- **INSTRUÇÕES DA TAREFA**
Reescreva toda a listagem abaixo, trocando cada ocorrência de "Where is" por "Where can I find" e mantendo o restante sem nenhuma alteração.

(Entradas de dados salvas)
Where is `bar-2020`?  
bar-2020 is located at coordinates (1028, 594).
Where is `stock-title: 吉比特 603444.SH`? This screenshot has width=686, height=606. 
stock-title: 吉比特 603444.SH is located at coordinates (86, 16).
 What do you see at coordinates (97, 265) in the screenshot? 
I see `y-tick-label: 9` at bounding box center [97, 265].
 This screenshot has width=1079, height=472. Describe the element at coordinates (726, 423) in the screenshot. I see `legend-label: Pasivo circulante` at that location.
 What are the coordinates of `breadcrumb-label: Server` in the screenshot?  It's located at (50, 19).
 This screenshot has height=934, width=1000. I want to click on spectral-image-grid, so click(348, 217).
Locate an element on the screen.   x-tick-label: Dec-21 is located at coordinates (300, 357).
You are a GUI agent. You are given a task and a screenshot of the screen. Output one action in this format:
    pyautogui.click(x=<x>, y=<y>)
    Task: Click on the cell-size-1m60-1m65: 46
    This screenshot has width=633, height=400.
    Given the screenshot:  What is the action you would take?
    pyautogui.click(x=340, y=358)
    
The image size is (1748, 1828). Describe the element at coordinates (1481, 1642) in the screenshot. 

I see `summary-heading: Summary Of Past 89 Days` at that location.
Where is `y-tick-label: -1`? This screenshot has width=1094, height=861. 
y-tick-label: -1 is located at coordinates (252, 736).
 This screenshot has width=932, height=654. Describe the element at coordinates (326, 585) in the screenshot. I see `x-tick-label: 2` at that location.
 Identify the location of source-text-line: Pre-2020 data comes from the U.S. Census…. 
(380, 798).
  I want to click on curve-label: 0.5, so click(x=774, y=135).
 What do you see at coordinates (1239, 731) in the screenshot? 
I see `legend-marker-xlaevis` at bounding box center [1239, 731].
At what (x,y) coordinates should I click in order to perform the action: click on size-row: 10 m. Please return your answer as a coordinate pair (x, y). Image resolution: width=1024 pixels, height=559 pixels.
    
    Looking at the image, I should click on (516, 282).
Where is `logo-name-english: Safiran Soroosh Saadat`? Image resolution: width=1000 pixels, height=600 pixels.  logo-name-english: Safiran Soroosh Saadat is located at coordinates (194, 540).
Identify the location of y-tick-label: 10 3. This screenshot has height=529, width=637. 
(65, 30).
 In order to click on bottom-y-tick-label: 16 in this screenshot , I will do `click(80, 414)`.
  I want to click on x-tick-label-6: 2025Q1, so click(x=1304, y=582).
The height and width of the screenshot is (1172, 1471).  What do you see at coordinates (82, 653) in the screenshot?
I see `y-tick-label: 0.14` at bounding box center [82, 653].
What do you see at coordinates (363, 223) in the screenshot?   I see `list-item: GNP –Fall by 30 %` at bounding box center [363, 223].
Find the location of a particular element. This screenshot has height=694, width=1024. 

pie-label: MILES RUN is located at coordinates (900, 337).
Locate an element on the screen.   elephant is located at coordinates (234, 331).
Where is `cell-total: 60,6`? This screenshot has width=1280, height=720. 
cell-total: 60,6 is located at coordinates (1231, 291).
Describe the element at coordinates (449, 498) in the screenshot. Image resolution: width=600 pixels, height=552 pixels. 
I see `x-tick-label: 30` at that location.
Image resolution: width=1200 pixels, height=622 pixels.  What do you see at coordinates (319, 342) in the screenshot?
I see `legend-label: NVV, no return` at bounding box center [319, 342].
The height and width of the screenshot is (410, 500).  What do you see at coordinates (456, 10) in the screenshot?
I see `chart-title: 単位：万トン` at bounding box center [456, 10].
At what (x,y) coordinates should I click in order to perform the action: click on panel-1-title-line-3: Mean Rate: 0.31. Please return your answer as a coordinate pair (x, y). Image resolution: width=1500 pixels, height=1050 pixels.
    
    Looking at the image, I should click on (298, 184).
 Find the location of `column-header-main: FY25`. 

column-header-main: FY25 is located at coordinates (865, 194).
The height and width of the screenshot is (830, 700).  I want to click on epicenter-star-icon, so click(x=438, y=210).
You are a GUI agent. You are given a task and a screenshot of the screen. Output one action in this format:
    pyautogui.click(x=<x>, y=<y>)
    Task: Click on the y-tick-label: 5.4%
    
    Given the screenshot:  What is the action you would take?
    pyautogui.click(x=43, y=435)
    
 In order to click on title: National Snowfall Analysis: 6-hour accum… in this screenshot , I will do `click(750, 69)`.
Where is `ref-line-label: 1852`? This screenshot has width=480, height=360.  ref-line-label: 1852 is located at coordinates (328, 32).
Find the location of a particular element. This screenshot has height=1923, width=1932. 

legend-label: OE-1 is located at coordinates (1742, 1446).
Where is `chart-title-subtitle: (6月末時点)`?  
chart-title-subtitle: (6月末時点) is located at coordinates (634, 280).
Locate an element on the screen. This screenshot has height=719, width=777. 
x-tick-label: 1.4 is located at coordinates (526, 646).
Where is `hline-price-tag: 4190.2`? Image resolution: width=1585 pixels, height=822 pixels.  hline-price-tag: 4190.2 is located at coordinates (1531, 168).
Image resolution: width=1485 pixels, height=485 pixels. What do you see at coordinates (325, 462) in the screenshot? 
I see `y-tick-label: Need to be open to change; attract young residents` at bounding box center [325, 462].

- **RESPOSTA**
Where can I find `bar-2020`?  
bar-2020 is located at coordinates (1028, 594).
Where can I find `stock-title: 吉比特 603444.SH`? This screenshot has width=686, height=606. 
stock-title: 吉比特 603444.SH is located at coordinates (86, 16).
 What do you see at coordinates (97, 265) in the screenshot? 
I see `y-tick-label: 9` at bounding box center [97, 265].
 This screenshot has width=1079, height=472. Describe the element at coordinates (726, 423) in the screenshot. I see `legend-label: Pasivo circulante` at that location.
 What are the coordinates of `breadcrumb-label: Server` in the screenshot?  It's located at (50, 19).
 This screenshot has height=934, width=1000. I want to click on spectral-image-grid, so click(348, 217).
Locate an element on the screen.   x-tick-label: Dec-21 is located at coordinates (300, 357).
You are a GUI agent. You are given a task and a screenshot of the screen. Output one action in this format:
    pyautogui.click(x=<x>, y=<y>)
    Task: Click on the cell-size-1m60-1m65: 46
    This screenshot has width=633, height=400.
    Given the screenshot:  What is the action you would take?
    pyautogui.click(x=340, y=358)
    
The image size is (1748, 1828). Describe the element at coordinates (1481, 1642) in the screenshot. 

I see `summary-heading: Summary Of Past 89 Days` at that location.
Where can I find `y-tick-label: -1`? This screenshot has width=1094, height=861. 
y-tick-label: -1 is located at coordinates (252, 736).
 This screenshot has width=932, height=654. Describe the element at coordinates (326, 585) in the screenshot. I see `x-tick-label: 2` at that location.
 Identify the location of source-text-line: Pre-2020 data comes from the U.S. Census…. 
(380, 798).
  I want to click on curve-label: 0.5, so click(x=774, y=135).
 What do you see at coordinates (1239, 731) in the screenshot? 
I see `legend-marker-xlaevis` at bounding box center [1239, 731].
At what (x,y) coordinates should I click in order to perform the action: click on size-row: 10 m. Please return your answer as a coordinate pair (x, y). Image resolution: width=1024 pixels, height=559 pixels.
    
    Looking at the image, I should click on (516, 282).
Where can I find `logo-name-english: Safiran Soroosh Saadat`? Image resolution: width=1000 pixels, height=600 pixels.  logo-name-english: Safiran Soroosh Saadat is located at coordinates (194, 540).
Identify the location of y-tick-label: 10 3. This screenshot has height=529, width=637. 
(65, 30).
 In order to click on bottom-y-tick-label: 16 in this screenshot , I will do `click(80, 414)`.
  I want to click on x-tick-label-6: 2025Q1, so click(x=1304, y=582).
The height and width of the screenshot is (1172, 1471).  What do you see at coordinates (82, 653) in the screenshot?
I see `y-tick-label: 0.14` at bounding box center [82, 653].
What do you see at coordinates (363, 223) in the screenshot?   I see `list-item: GNP –Fall by 30 %` at bounding box center [363, 223].
Find the location of a particular element. This screenshot has height=694, width=1024. 

pie-label: MILES RUN is located at coordinates (900, 337).
Locate an element on the screen.   elephant is located at coordinates (234, 331).
Where can I find `cell-total: 60,6`? This screenshot has width=1280, height=720. 
cell-total: 60,6 is located at coordinates (1231, 291).
Describe the element at coordinates (449, 498) in the screenshot. Image resolution: width=600 pixels, height=552 pixels. 
I see `x-tick-label: 30` at that location.
Image resolution: width=1200 pixels, height=622 pixels.  What do you see at coordinates (319, 342) in the screenshot?
I see `legend-label: NVV, no return` at bounding box center [319, 342].
The height and width of the screenshot is (410, 500).  What do you see at coordinates (456, 10) in the screenshot?
I see `chart-title: 単位：万トン` at bounding box center [456, 10].
At what (x,y) coordinates should I click in order to perform the action: click on panel-1-title-line-3: Mean Rate: 0.31. Please return your answer as a coordinate pair (x, y). Image resolution: width=1500 pixels, height=1050 pixels.
    
    Looking at the image, I should click on (298, 184).
 Find the location of `column-header-main: FY25`. 

column-header-main: FY25 is located at coordinates (865, 194).
The height and width of the screenshot is (830, 700).  I want to click on epicenter-star-icon, so click(x=438, y=210).
You are a GUI agent. You are given a task and a screenshot of the screen. Output one action in this format:
    pyautogui.click(x=<x>, y=<y>)
    Task: Click on the y-tick-label: 5.4%
    
    Given the screenshot:  What is the action you would take?
    pyautogui.click(x=43, y=435)
    
 In order to click on title: National Snowfall Analysis: 6-hour accum… in this screenshot , I will do `click(750, 69)`.
Where can I find `ref-line-label: 1852`? This screenshot has width=480, height=360.  ref-line-label: 1852 is located at coordinates (328, 32).
Find the location of a particular element. This screenshot has height=1923, width=1932. 

legend-label: OE-1 is located at coordinates (1742, 1446).
Where can I find `chart-title-subtitle: (6月末時点)`?  
chart-title-subtitle: (6月末時点) is located at coordinates (634, 280).
Locate an element on the screen. This screenshot has height=719, width=777. 
x-tick-label: 1.4 is located at coordinates (526, 646).
Where can I find `hline-price-tag: 4190.2`? Image resolution: width=1585 pixels, height=822 pixels.  hline-price-tag: 4190.2 is located at coordinates (1531, 168).
Image resolution: width=1485 pixels, height=485 pixels. What do you see at coordinates (325, 462) in the screenshot? 
I see `y-tick-label: Need to be open to change; attract young residents` at bounding box center [325, 462].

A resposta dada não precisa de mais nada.